EXERCISE REQUIREMENTS
Images stay out; everything else in the records is to be set down exactly.
****************
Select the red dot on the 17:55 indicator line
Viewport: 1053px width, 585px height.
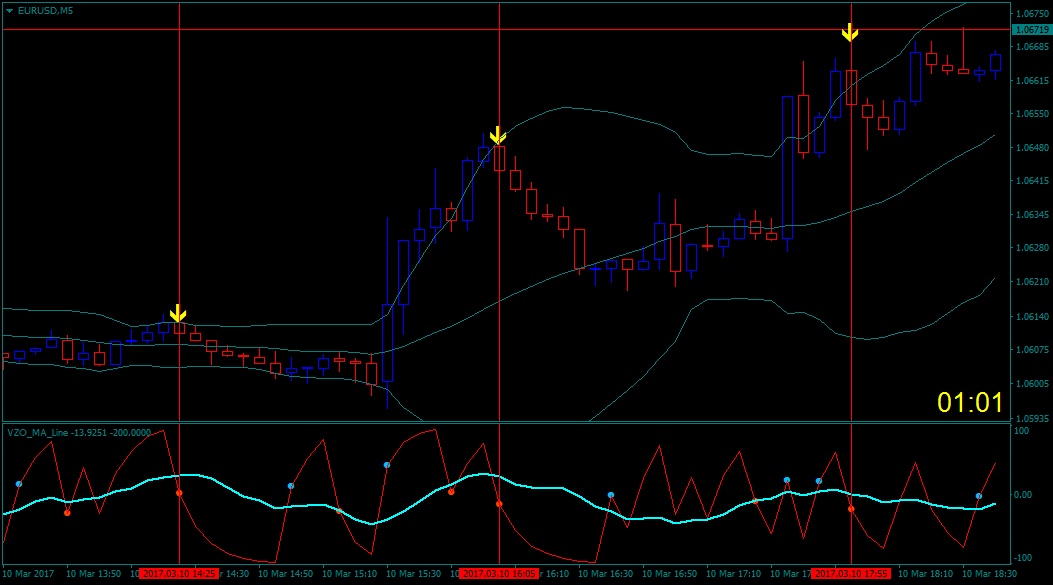(x=851, y=509)
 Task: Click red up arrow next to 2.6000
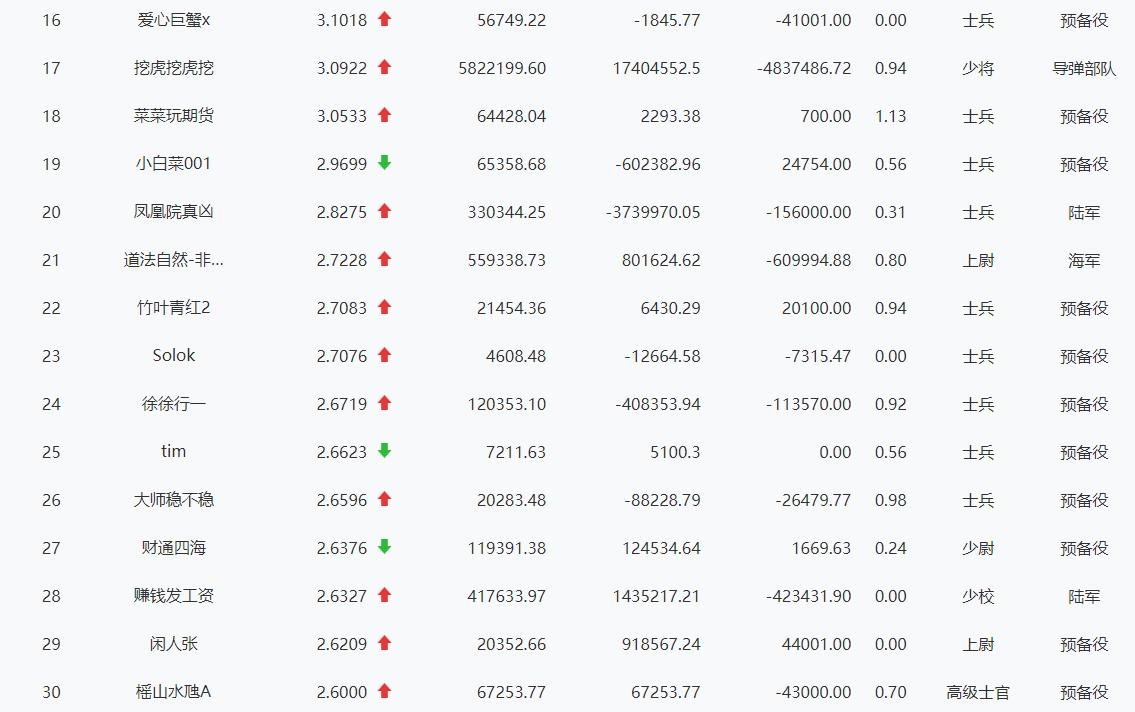(384, 691)
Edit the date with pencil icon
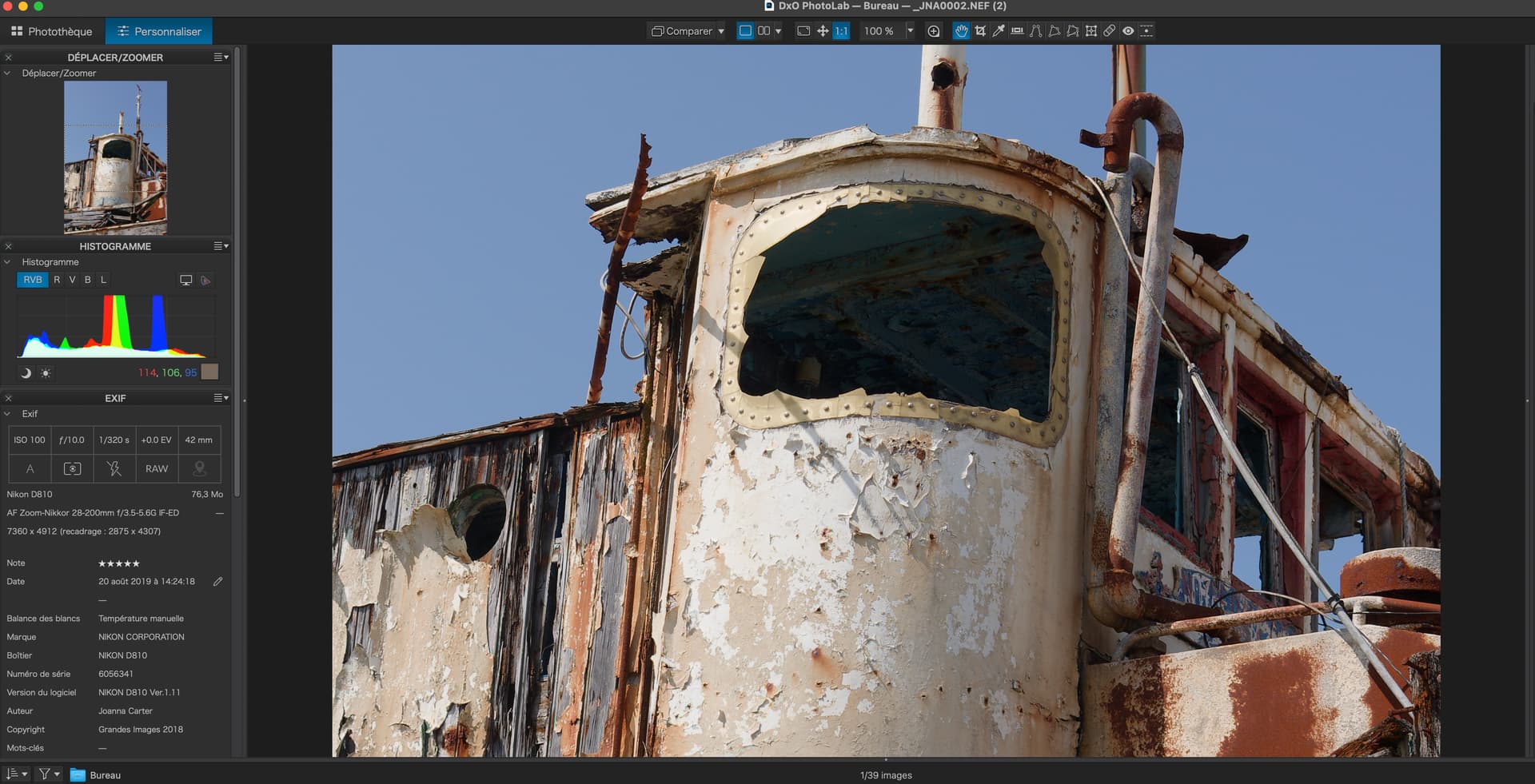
****************
ANSWER BOX
Select the red dot on the 17:55 indicator line
Viewport: 1053px width, 585px height.
(x=851, y=509)
 Task: Click red up arrow next to 2.6000
(384, 691)
Edit the date with pencil icon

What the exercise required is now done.